Or il n’était pas et il n’est pas possible au meilleur de faire une chose qui ne soit pas la plus belle. Ayant donc réfléchi, il s’aperçut que des choses visibles par nature il ne pourrait jamais sortir un tout privé d’intelligence qui fût plus beau qu’un tout intelligent, et, en outre, que dans aucun être il ne pouvait y avoir d’intelligence sans âme. En conséquence, il mit l’intelligence dans l’âme, et l’âme dans le corps, et il construisit l’univers de manière à en faire une oeuvre qui fût naturellement la plus belle possible et la meilleure. Ainsi, à raisonner suivant la vraisemblance, il faut dire que ce monde, qui est un animal, véritablement doué d’une âme et d’une intelligence, a été formé par la providence du dieu.

Ceci posé, il nous faut dire ensuite à la ressemblance de quel être vivant il a été formé par son auteur. Ne croyons pas que ce fut à la ressemblance d’aucun de ces objets qui par leur nature ne sont que des parties ; car rien de ce qui ressemble à un être incomplet ne peut jamais être beau. Mais ce qui comprend comme des parties tous les autres animaux, pris individuellement ou par genres, posons en principe que c’est à cela que le monde ressemble par-dessus tout. Ce modèle, en effet, embrasse et contient en lui-même tous les animaux intelligibles, comme ce monde contient et nous-mêmes et tout ce qu’il a produit d’animaux visibles. Car Dieu, voulant lui donner la plus complète ressemblance avec le plus beau des êtres intelligibles et le plus parfait à tous égards, a formé un seul animal visible, qui renferme en lui tous les animaux qui lui sont naturellement apparentés.
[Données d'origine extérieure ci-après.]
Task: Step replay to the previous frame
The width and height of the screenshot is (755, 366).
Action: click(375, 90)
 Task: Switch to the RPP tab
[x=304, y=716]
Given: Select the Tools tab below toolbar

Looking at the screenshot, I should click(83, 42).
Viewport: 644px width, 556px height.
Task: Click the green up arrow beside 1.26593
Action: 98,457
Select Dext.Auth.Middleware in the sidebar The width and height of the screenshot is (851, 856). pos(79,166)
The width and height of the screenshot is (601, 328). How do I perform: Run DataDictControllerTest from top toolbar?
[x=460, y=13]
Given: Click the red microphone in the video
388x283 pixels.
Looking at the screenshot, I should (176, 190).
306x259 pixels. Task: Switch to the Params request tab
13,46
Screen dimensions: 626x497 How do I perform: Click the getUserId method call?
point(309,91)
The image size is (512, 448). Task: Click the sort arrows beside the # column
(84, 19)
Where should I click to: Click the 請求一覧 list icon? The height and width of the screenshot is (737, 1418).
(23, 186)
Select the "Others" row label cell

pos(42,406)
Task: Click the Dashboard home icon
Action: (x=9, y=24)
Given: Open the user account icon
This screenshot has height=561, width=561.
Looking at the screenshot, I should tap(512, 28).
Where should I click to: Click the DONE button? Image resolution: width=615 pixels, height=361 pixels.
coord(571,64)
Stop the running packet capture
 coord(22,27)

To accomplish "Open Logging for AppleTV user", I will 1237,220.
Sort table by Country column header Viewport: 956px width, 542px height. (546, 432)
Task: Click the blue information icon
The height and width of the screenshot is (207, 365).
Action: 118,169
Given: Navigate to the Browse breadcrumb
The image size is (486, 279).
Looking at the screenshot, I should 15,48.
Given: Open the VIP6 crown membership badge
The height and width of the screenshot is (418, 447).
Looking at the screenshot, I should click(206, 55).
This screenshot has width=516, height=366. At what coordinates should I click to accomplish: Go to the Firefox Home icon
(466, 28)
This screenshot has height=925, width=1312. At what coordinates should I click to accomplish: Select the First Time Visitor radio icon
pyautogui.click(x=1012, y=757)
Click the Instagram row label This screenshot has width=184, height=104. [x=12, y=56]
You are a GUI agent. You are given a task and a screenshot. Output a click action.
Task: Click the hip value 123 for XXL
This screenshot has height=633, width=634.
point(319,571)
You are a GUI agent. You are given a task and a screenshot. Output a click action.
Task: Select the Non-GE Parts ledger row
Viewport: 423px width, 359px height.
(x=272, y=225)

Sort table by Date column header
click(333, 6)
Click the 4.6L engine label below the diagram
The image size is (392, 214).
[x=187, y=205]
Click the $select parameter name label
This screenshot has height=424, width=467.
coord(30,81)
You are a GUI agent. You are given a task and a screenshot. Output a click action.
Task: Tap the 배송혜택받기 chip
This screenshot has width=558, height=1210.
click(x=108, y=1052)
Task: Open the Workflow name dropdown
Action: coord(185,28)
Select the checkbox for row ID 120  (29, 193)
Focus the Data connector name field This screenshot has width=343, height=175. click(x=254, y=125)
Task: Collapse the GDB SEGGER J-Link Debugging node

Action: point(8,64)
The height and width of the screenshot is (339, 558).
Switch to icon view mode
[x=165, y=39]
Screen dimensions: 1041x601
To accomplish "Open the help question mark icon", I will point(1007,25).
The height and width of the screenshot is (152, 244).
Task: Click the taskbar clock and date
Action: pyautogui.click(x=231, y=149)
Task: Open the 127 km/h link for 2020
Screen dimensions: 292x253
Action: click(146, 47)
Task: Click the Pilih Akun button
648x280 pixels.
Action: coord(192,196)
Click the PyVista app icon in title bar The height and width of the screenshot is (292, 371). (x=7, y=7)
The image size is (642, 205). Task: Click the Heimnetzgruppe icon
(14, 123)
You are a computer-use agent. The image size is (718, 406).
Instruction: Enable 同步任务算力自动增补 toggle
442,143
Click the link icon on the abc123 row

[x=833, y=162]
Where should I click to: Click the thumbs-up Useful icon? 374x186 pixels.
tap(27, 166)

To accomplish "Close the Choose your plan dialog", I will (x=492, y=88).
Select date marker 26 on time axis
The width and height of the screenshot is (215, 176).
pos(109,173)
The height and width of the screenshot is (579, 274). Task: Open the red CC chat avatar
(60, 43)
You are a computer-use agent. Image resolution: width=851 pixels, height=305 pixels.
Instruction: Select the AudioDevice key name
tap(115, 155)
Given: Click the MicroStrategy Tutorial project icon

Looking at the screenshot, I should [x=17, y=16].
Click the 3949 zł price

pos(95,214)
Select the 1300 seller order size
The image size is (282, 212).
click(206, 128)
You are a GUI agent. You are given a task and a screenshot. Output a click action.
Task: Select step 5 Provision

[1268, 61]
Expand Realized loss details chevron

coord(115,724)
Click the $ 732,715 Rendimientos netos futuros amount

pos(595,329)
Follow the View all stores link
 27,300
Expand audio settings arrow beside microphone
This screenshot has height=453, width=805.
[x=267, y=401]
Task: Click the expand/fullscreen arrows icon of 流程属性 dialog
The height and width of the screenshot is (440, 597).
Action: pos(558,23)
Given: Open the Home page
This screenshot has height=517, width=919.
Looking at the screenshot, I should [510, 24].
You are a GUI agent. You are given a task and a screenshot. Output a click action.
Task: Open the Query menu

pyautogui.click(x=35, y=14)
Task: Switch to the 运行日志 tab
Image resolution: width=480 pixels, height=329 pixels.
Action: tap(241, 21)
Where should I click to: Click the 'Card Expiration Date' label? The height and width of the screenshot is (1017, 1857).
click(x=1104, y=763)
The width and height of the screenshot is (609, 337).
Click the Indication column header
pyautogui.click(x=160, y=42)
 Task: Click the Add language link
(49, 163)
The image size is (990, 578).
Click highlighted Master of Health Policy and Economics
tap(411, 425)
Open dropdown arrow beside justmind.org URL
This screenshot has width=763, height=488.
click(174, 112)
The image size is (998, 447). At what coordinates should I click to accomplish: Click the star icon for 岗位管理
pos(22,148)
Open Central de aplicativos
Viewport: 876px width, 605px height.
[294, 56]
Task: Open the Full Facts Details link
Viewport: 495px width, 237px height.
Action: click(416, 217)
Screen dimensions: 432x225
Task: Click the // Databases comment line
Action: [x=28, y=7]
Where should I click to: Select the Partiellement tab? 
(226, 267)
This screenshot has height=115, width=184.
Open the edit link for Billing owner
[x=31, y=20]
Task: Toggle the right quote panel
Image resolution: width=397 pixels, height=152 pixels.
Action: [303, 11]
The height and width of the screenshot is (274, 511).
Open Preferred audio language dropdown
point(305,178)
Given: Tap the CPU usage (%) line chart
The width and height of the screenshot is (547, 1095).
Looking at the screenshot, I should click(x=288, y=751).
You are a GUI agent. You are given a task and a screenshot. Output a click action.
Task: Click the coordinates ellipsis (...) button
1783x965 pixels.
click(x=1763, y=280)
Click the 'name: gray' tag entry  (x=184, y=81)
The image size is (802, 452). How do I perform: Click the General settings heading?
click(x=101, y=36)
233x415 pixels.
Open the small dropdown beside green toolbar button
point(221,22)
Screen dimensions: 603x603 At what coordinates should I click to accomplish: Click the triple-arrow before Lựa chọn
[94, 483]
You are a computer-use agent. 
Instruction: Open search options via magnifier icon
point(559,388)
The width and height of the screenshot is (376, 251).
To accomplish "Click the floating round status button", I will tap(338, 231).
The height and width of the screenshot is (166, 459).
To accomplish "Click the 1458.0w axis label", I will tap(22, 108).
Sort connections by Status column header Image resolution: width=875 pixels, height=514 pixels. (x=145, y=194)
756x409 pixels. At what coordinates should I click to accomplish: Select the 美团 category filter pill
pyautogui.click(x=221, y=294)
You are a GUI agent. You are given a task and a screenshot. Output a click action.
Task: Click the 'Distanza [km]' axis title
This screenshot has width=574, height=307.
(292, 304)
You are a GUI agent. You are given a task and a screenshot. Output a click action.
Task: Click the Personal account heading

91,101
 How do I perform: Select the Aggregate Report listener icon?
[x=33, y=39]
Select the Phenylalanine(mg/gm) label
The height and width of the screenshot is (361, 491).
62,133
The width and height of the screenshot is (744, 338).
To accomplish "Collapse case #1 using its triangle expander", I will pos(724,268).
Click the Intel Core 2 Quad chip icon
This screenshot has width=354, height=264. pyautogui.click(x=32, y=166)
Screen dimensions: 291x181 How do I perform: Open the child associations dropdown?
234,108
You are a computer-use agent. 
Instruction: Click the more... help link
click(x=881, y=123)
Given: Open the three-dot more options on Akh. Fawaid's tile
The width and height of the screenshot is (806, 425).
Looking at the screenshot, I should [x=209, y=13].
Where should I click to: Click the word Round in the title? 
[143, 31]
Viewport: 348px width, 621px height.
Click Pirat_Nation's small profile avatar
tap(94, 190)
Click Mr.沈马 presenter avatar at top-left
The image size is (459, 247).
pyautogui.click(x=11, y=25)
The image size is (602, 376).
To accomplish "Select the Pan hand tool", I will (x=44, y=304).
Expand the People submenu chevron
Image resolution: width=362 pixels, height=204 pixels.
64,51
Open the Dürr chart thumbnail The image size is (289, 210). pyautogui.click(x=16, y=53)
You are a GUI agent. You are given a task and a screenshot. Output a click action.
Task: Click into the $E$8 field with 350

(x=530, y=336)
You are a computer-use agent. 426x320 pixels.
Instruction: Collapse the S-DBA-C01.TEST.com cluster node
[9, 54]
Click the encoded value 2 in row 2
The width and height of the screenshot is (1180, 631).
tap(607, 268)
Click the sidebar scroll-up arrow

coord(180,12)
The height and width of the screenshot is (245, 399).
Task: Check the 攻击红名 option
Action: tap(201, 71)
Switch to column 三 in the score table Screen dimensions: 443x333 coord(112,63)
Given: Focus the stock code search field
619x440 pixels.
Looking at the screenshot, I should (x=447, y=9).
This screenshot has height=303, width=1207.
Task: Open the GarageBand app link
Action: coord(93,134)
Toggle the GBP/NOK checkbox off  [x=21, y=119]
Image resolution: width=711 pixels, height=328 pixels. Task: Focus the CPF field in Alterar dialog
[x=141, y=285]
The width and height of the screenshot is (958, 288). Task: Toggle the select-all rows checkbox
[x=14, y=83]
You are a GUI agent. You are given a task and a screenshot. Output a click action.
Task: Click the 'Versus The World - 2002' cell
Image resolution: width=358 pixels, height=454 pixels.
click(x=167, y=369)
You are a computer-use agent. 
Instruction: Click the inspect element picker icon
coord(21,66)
Mais avons-nous eu raison d’ajouter qu’il n y a qu un ciel, ou était-il plus juste de dire qu’il y en a beaucoup et même un nombre infini ? Il n’y en a qu’un, s’il doit être construit suivant le modèle. Car ce qui contient tout ce qu’il y a d’animaux intelligibles ne pourrait jamais coexister avec un autre et occuper la seconde place, autrement il faudrait admettre, outre ces deux-là, un troisième animal, où ils seraient enfermés comme des parties ; et ce ne serait plus sur ces deux-là, mais sur celui qui les contiendrait qu’on pourrait dire à juste titre que notre monde a été modelé. Afin donc que notre monde fût semblable en unité à l’animal parfait, l’auteur n’en a fait ni deux, ni un nombre infini ; il n’est né que ce ciel unique et il n’en naîtra plus d’autre.